* **Text segment**:
+++

The photograph that we are discussing is, in his words, “just another broken down expensive house. It was one of the most sprawling in the neighbourhood. I could tell that it belonged to one of those big, established families from the way it was annexed with rooms in unexpected places. It had grown over generations with no method to the madness.”
I ask, then, of his observations on the manner in which these attacks took place.
“Well, there was definitely a method to the madness that destroyed the houses – to know where they were located, and to have the courage and arrogance to ignore the curfew.”
Why take pictures of graffiti in a scene of destruction? Isn’t graffiti considered, by a majority mentality, to be vandalism – another form of destruction?
“I look for the intention behind graffiti. It is my representation that counts, though I try to be objective. I knew I wouldn’t be able to not document the aftermath. It was not only an attack on the Muslim community, but also, it had taken place in a country just emerging from 30 years of conflict.”
I then ask whether he practices discretion when documenting violence, to which he responds that location and context are what need to be considered.
“In Hyderabad, I witnessed a Shia Muslim tradition where the streets were full of bloody men as they flagellating themselves. When their palms struck their chest, water would mix with blood, spraying into the air like a Kill Bill movie.”
Abdul-Halik did not post any of those photographs onto Instagram. Instead, he chose to post a photograph of a child, after the event was over, bandaged, with traces of blood still on him.
“Here, I tried to practice subtlety.”
Our conversation tails back to a lecture he delivered at the American Center, where he quoted Nathan Jurgenson’s take on Instagram as Decay Porn: a fetishization of the offline, characterized by the affectations of nostalgia inducing faux-vintage filters. Abdul-Halik admits that his work does consist of this genre.
“I am fascinated by things that are old. It is part of my world view. We glorify the present and denigrate the past – which is where the present is heading. This brand new thing, today, is transient.”
In this modern age, where human movement is fluid from A to B, people do not interact with each other on the streets. They are glued to their smartphone, flicking through Instagram to consume “culture” and “reality”. I am referring to the developed world, and ask him if he feels that it is the direction in which the developing world is headed, too.
“We are boxed in by the vocabulary of progress. Have you seen rich kids on Instagram?” he asks, “A lot of Instagram is full of selfies and self-indulgence.”
According to Abdul-Halik, in order to document life and be able to observe phenomena meaningfully, you have to be ‘unplugged’.
“Such Instagrammers tend to be in a socio-economic status in which they are self-actualized. That is why we see meaning in what other people pass by,” he explains, “Instagram allows you to rebel against the status quo that Instagram both represents and is.”
This status quo, however, is coming into its own on Instagram, as Abdul-Halik observes, “When I joined, Instagram was much more fluid. You could carve out a niche and get noticed much easier. You could rebel all you wanted, but, now, that dynamism is becoming more rigid. There are archetypes like the #selfie, #foodporn and #puddlegram that are defining a way of being and a way of seeing on Instagram.”
Then, there are hashtags, which, we agree, are sometimes a sell-out thing to do.
“If you’re in it simply for the ‘likes’, you are undermining your own integrity. It’s a balance. You need an audience. You have to reach out. Hashtags are simply a very blatant way of doing so. But hashtags also serve the function of making your content searchable. I have used them in the past and continue to use them in a way I see is appropriate.”

+++

* **Supplied entries**:
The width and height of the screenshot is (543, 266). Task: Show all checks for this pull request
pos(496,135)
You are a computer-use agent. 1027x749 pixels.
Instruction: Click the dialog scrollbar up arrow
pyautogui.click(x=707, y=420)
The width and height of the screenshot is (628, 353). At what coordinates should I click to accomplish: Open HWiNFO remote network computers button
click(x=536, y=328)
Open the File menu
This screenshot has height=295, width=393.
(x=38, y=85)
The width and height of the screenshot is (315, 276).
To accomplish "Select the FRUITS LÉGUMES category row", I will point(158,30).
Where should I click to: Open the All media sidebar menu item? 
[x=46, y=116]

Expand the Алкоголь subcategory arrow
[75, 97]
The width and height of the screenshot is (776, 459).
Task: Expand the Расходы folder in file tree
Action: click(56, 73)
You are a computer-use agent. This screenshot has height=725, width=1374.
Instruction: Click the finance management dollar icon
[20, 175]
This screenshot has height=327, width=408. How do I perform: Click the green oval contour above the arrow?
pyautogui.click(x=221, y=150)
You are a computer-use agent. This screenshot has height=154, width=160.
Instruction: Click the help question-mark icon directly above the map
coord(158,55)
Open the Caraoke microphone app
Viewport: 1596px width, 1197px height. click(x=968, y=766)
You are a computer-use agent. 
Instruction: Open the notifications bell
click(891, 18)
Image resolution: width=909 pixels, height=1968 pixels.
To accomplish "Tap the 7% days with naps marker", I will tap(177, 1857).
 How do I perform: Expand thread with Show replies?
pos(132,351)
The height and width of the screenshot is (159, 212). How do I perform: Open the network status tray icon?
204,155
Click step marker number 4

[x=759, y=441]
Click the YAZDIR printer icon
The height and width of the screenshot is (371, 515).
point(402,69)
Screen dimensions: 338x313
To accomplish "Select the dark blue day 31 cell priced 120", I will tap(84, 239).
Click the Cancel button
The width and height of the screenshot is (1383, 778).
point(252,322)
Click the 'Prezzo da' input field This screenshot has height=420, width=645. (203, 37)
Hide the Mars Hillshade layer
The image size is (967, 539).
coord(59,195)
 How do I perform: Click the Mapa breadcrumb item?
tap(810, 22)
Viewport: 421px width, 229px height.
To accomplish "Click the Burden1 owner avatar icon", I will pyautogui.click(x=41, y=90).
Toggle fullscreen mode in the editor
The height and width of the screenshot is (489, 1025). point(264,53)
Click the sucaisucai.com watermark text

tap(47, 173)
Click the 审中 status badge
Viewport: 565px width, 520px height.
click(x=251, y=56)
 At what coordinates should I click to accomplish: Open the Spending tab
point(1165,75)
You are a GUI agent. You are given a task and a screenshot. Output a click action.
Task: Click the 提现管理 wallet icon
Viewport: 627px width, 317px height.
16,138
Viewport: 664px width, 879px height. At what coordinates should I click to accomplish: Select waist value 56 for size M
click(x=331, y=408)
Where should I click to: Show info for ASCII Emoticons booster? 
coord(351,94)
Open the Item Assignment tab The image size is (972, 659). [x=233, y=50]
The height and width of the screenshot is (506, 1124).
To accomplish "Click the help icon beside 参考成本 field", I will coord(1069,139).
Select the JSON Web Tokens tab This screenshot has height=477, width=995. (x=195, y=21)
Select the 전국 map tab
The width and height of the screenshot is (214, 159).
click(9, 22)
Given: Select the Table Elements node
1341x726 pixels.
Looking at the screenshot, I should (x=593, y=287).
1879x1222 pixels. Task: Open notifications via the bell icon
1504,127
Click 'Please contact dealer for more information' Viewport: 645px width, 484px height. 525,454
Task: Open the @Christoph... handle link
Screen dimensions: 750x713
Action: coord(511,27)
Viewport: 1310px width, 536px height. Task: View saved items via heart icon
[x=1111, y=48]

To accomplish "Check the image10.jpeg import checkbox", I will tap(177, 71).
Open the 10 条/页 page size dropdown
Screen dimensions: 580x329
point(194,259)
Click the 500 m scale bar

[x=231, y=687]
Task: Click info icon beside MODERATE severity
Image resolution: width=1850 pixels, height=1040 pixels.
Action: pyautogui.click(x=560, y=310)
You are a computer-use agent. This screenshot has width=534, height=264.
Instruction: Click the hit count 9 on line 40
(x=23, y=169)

+++

* **Required task A**:
Answer these questions using the interview:
(i) Where did Abdul-Halik give the lecture in which he quoted Nathan Jurgenson?
(ii) Instead of the photographs of the Shia Muslim tradition in Hyderabad, what did Abdul-Halik post on Instagram?
(iii) Which three hashtags does he name as archetypes that define a way of being and seeing on Instagram?
* **Required task B**: Duplicate word for word the passage of the interview starting with "Why take pictures" and going on through "to be considered.".

* **Final answer A**:
(i) At the American Center.
(ii) A photograph of a child, taken after the event was over, bandaged and with traces of blood still on him.
(iii) #selfie, #foodporn and #puddlegram.

* **Final answer B**:
Why take pictures of graffiti in a scene of destruction? Isn’t graffiti considered, by a majority mentality, to be vandalism – another form of destruction?
“I look for the intention behind graffiti. It is my representation that counts, though I try to be objective. I knew I wouldn’t be able to not document the aftermath. It was not only an attack on the Muslim community, but also, it had taken place in a country just emerging from 30 years of conflict.”
I then ask whether he practices discretion when documenting violence, to which he responds that location and context are what need to be considered.